Falls are common among patients with multiple sclerosis (MS), with more than half of patients reporting falls over a three-month period. A study sought to identify risk factors for falls among patients with MS to help with targeted prevention strategies.
Final analysis consisted of 100 patients with MS who had an Expanded Disability Status Score between 3.0 and 6.5. Potential predictors of falls were the Timed Up and Go (TUG) test, the Symbol Digit Modalities test, demographics, and a 15-question self-reported assessment that included information on fatigue, concentration, dual tasking, and bladder and bowel control. Falls were recorded in three-month prospective diaries. The main outcome was the rate of falls.
During a three-month period, 791 falls were reported in 56 patients; the per person-year falls rate was 32.08 falls.
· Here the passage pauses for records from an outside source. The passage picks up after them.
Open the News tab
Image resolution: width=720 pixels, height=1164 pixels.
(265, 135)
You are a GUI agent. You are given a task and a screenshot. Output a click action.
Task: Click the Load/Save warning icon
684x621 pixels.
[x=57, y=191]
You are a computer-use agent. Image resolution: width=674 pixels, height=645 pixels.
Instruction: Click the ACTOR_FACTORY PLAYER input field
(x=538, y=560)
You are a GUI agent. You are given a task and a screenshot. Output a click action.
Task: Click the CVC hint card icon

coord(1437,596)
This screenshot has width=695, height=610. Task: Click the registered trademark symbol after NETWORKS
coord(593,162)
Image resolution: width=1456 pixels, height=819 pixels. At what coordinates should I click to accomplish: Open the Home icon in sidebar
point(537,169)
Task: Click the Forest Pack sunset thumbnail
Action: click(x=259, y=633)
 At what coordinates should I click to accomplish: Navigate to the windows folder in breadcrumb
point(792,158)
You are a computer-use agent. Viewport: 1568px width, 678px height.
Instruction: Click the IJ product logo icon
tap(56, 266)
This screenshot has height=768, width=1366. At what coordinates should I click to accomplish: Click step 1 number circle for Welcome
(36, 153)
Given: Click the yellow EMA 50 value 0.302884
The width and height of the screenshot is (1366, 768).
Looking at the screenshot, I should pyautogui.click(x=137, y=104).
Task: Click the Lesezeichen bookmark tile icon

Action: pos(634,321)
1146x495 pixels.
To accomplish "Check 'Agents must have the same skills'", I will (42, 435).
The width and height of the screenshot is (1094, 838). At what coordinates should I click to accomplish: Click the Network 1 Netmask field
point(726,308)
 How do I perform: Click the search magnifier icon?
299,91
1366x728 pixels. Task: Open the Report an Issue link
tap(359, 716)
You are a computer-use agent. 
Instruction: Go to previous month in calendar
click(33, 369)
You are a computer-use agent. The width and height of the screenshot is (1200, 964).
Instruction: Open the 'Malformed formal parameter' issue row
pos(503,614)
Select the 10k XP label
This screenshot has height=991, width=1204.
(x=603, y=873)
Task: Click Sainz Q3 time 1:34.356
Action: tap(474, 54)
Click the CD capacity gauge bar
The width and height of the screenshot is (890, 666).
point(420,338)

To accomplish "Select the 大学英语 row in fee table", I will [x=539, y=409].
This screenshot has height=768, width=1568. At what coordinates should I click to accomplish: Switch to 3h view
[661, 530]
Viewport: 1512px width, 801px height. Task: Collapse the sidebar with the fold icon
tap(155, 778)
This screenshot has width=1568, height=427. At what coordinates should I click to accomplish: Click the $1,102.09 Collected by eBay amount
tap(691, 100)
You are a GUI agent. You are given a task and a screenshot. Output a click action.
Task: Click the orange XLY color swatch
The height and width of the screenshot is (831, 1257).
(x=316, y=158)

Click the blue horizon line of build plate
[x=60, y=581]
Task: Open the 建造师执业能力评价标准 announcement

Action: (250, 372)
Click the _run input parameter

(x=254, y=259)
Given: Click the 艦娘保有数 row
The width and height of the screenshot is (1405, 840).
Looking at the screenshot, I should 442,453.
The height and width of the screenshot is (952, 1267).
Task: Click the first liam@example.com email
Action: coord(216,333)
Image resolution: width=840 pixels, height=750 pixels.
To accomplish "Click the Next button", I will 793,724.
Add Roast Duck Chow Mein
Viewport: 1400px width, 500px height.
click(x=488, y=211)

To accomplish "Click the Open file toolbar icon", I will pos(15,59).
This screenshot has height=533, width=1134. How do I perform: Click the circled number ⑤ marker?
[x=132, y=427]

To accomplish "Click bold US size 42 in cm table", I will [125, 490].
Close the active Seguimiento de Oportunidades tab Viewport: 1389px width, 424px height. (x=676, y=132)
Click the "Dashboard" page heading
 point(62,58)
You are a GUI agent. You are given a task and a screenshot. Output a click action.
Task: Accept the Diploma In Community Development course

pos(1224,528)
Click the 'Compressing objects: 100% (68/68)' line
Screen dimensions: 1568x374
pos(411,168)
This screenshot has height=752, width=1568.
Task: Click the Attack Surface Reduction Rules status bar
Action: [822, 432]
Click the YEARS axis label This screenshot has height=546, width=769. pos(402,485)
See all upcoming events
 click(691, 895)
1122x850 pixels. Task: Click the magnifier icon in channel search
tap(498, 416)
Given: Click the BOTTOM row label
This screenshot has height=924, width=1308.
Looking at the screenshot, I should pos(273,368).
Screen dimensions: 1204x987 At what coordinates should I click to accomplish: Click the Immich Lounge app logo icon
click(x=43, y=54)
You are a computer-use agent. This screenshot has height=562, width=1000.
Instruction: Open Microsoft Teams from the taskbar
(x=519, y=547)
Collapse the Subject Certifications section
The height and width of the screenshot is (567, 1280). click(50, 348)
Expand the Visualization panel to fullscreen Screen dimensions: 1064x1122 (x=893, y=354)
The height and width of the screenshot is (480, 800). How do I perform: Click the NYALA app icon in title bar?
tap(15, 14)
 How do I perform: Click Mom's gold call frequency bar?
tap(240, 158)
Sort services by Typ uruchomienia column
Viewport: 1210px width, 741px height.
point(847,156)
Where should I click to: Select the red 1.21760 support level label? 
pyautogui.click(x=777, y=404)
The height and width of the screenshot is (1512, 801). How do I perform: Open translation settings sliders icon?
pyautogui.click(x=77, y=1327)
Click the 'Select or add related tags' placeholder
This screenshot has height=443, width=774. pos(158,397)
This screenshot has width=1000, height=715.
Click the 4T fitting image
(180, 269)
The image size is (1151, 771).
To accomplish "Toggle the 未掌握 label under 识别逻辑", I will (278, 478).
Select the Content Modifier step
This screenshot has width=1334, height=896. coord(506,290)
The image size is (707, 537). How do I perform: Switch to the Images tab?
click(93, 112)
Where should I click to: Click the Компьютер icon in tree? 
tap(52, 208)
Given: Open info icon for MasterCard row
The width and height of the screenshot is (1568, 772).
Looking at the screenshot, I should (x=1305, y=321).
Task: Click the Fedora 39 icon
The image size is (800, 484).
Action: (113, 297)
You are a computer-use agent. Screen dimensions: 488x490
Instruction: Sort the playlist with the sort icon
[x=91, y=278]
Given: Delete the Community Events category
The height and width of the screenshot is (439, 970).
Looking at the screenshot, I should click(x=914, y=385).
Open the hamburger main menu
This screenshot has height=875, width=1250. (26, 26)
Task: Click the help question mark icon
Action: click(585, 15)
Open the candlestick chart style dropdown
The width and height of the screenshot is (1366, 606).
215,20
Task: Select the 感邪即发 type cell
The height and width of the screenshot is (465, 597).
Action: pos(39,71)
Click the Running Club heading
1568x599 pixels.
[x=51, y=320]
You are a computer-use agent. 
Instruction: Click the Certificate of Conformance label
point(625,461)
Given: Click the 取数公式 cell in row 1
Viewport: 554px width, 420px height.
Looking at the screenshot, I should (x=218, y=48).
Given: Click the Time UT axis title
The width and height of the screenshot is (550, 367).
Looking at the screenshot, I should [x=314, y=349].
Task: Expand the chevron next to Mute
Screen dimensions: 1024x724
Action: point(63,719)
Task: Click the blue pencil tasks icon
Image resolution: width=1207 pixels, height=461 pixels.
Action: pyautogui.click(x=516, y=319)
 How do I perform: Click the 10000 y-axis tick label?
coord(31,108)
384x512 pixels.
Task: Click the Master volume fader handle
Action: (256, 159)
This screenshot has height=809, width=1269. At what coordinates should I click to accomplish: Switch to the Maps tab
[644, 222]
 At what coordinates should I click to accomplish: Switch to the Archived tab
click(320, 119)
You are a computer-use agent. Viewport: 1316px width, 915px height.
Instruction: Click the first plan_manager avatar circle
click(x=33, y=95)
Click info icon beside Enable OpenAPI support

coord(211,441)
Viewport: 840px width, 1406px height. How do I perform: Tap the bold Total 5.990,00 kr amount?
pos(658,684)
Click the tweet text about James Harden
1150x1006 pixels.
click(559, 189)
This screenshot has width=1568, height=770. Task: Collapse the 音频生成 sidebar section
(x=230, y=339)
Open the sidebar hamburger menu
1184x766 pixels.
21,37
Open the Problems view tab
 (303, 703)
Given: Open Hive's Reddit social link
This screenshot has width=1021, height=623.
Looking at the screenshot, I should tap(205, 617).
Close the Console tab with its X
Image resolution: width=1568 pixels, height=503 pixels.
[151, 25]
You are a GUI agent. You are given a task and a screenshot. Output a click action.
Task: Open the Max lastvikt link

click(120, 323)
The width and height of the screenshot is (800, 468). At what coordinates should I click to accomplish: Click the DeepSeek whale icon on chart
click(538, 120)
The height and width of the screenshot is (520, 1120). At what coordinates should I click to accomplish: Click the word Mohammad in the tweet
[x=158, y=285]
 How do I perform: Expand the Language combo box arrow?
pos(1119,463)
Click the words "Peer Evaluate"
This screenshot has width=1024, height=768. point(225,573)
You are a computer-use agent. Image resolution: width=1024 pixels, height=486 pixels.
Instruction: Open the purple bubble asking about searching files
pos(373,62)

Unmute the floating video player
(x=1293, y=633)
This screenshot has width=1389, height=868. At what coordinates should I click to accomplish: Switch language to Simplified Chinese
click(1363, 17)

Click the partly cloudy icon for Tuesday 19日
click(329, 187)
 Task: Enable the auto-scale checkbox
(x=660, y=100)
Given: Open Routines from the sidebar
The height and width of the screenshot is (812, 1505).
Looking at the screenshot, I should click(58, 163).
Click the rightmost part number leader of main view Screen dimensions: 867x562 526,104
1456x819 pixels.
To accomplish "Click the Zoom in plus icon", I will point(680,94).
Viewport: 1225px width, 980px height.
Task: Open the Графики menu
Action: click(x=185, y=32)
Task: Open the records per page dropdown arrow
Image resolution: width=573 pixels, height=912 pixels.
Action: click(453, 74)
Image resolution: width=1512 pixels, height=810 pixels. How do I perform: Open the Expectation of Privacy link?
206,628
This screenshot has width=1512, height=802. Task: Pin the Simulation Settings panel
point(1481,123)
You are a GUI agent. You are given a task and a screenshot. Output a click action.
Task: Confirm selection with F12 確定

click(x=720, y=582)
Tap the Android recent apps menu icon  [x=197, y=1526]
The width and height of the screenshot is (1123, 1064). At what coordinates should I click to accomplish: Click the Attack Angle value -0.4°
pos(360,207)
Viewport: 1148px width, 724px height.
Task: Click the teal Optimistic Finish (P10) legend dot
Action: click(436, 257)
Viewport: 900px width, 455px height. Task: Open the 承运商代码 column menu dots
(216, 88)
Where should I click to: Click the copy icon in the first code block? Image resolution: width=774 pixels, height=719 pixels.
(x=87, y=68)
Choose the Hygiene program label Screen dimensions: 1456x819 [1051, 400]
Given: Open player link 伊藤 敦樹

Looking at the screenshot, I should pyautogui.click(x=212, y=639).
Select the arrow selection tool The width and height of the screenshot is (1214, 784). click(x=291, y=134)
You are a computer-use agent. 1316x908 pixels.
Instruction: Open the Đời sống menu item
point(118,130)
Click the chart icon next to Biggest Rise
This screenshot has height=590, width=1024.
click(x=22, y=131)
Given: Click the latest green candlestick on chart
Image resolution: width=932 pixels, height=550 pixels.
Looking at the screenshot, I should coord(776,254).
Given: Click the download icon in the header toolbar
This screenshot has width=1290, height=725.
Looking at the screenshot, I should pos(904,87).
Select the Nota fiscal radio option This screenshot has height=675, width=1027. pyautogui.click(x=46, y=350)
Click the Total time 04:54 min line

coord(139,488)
Upon multivariable regression analysis, the model with the highest clinical utility and discriminative ability levels incorporated history of a fall, not having visual problems, problems with bladder control, and slower TUG speed. This model had a sensitivity of 88% and an area under the receiving operating curve statistic of 0.72 (95% confidence interval, 0.62-0.82).
“Future implications of this research include the need to repeat this study on an independent sample and externally validate this model. The validation study would need to include a larger and more representative sample including people with MS of various subtypes from a variety of acute, rehabilitation, and primary care settings,” the researchers said of their results.